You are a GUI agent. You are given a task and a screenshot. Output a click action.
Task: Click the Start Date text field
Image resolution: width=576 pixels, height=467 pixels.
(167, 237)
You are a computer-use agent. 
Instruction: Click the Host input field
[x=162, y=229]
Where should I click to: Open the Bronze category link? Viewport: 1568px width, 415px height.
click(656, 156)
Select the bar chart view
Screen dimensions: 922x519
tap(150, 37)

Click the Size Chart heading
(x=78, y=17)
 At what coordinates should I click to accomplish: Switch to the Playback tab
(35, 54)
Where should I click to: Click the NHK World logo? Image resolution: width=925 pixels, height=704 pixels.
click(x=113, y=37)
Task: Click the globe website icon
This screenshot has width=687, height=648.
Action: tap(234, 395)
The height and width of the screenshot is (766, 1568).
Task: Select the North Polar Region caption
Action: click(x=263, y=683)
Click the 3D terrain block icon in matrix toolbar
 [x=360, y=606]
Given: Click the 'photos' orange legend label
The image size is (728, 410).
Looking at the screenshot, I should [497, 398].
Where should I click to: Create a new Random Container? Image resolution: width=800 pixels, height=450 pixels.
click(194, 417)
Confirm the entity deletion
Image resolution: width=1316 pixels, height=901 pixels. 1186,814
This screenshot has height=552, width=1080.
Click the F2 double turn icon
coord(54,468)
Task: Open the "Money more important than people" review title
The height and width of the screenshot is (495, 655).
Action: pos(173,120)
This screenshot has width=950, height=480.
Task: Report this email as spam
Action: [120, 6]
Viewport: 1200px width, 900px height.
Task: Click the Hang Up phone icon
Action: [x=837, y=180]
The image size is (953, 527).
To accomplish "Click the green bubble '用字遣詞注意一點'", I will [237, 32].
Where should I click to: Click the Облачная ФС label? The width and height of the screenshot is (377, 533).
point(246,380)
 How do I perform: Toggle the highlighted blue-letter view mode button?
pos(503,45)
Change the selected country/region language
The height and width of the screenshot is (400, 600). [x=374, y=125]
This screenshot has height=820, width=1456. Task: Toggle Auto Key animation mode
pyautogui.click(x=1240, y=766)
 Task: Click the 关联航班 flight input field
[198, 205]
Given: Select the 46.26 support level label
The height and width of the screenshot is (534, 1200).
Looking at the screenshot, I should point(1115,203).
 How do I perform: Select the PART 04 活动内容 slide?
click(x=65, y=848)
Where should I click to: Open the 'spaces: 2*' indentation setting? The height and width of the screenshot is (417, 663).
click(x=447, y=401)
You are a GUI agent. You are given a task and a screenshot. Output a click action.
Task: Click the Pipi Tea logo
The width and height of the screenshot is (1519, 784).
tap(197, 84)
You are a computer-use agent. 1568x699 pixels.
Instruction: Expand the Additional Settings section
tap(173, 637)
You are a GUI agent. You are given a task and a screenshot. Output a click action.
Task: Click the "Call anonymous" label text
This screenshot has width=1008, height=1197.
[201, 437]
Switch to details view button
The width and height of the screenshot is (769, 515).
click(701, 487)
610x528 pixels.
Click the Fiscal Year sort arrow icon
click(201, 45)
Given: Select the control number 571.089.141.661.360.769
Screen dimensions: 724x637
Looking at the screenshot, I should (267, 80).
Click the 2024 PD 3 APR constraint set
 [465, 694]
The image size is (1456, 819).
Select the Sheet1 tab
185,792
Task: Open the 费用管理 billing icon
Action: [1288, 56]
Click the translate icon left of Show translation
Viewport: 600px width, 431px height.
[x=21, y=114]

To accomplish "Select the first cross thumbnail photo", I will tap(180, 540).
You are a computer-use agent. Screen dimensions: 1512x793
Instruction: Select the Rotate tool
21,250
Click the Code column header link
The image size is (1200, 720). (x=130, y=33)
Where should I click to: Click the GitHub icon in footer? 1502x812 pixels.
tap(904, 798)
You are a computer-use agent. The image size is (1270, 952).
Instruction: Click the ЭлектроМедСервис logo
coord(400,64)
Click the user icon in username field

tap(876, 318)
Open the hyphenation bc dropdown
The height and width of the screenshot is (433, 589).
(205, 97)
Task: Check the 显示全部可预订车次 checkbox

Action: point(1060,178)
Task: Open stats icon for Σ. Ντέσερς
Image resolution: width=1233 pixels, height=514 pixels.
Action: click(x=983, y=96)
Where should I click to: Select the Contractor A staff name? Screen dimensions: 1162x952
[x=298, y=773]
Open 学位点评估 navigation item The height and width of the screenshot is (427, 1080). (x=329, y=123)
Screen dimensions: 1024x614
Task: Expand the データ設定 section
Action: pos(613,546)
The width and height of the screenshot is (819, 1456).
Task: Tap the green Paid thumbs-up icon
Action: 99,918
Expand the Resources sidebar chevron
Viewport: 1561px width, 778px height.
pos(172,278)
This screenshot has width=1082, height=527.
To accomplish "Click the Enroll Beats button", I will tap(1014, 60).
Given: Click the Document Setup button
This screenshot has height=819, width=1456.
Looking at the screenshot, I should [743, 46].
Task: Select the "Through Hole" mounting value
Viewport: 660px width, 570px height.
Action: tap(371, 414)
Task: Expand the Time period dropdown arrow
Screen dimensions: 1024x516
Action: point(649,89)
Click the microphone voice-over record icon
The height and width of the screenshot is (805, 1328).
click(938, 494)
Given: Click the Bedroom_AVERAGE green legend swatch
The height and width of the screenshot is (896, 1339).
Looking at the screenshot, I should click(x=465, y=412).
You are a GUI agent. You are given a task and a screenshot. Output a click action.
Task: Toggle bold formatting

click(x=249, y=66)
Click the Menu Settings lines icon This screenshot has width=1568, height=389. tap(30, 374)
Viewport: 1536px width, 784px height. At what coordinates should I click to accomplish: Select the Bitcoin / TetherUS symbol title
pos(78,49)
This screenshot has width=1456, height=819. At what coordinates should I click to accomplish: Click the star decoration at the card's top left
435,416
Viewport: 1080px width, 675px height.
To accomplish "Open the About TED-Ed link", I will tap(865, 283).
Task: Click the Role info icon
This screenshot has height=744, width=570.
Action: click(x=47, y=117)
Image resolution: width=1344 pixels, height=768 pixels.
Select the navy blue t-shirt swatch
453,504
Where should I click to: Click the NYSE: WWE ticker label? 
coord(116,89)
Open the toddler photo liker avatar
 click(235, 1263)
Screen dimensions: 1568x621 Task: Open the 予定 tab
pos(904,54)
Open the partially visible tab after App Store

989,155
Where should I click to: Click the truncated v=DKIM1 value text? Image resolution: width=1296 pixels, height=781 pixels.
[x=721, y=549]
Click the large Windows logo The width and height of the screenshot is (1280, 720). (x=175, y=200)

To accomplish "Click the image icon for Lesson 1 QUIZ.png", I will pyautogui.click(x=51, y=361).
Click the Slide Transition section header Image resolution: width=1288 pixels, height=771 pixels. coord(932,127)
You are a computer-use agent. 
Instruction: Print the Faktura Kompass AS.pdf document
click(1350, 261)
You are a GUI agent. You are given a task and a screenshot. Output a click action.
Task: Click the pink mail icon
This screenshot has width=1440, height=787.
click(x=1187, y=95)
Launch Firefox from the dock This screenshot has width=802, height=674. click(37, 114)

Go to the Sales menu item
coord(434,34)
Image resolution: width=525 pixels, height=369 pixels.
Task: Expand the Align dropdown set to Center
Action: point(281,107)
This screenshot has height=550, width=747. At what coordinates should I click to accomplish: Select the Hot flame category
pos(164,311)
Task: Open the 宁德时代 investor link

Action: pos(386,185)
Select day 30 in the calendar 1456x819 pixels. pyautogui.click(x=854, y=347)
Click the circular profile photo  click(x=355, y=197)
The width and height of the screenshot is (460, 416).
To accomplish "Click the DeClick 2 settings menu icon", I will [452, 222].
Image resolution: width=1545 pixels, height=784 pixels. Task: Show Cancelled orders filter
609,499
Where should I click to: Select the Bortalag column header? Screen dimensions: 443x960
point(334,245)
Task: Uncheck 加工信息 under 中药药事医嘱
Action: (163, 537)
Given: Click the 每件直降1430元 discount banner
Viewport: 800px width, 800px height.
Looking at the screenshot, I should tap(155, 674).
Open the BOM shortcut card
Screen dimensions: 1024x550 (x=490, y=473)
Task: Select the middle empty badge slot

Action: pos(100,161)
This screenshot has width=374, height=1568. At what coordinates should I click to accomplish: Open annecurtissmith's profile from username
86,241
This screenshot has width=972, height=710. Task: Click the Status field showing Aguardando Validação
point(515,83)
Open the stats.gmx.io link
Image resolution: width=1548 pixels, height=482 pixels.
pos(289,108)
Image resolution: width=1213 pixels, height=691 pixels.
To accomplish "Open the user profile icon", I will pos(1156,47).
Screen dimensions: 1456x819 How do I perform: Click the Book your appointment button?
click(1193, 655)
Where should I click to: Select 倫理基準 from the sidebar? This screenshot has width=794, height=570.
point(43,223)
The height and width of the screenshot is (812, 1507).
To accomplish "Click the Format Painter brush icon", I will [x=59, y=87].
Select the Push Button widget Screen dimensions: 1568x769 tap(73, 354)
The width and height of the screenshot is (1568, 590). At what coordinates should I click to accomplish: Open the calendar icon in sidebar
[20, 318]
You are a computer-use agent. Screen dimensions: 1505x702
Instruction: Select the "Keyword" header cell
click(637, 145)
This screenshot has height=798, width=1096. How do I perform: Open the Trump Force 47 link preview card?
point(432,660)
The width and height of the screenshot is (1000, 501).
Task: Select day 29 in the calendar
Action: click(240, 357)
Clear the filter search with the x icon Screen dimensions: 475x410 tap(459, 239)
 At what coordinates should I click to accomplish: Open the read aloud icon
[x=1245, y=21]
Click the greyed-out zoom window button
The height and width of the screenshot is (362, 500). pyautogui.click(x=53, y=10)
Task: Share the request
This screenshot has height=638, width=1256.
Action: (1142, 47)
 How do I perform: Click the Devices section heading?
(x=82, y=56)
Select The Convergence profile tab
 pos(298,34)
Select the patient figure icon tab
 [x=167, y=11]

__TASK OBJECTIVE__.
Recast the items starting at the line that contains "Image resolution: width=1213" and ending at the line that contains "click(1193, 655)" as a JSON list of strings, one string per line, with blank lines left out.

__OUTPUT OF THE TASK__.
[
  "Image resolution: width=1213 pixels, height=691 pixels.",
  "To accomplish \"Open the user profile icon\", I will pos(1156,47).",
  "Screen dimensions: 1456x819 How do I perform: Click the Book your appointment button?",
  "click(1193, 655)"
]